── TASK DATA ──
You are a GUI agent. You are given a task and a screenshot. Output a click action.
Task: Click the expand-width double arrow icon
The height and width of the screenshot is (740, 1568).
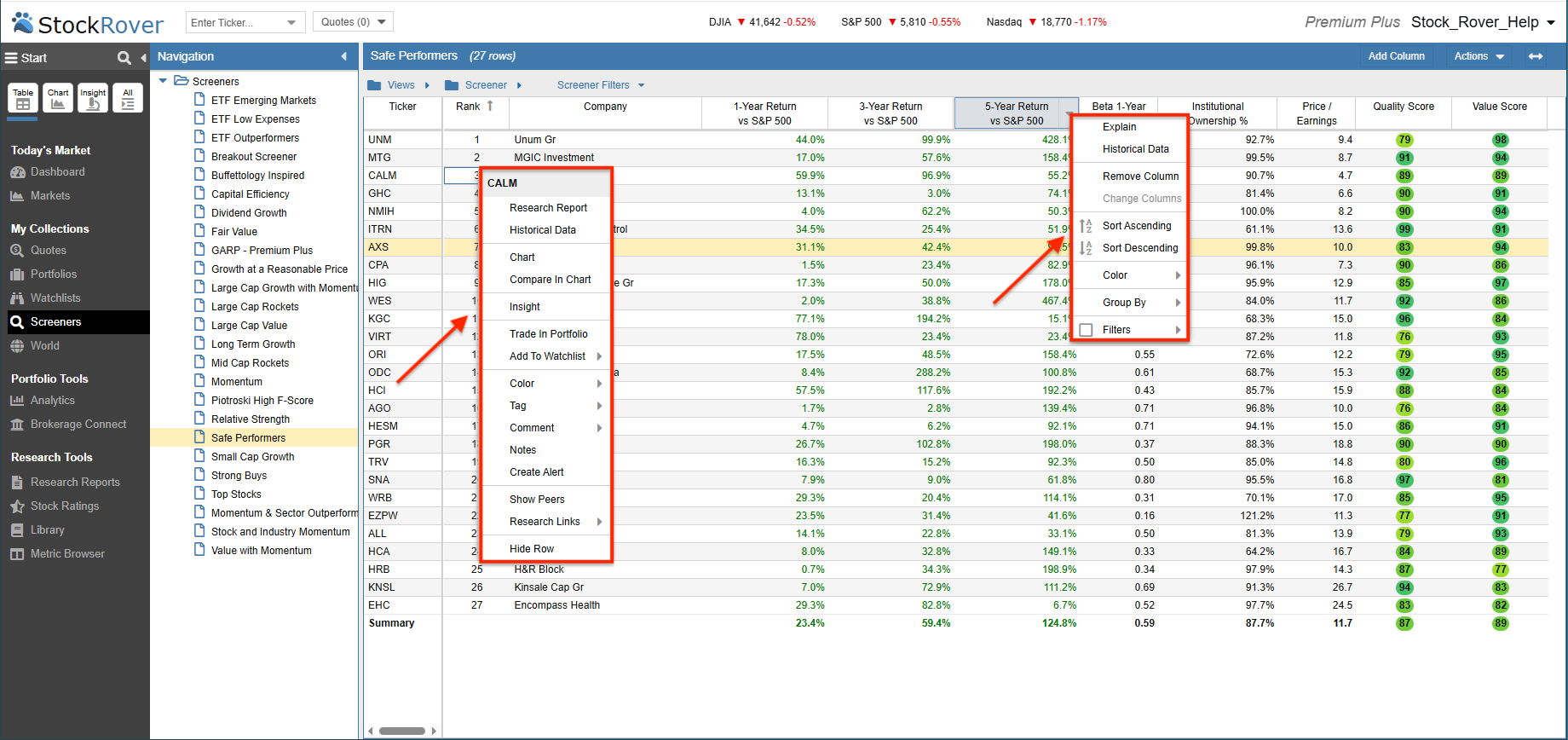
───
── TASK DATA ──
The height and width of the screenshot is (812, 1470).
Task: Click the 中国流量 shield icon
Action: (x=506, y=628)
───
→ STATED GOAL:
Set down the records from the line with "You are a GUI" to the line with "The height and width of the screenshot is (740, 1568).", both of those lines included, word for word.

→ WRITTEN RESPONSE:
You are a GUI agent. You are given a task and a screenshot. Output a click action.
Task: Click the expand-width double arrow icon
The height and width of the screenshot is (740, 1568).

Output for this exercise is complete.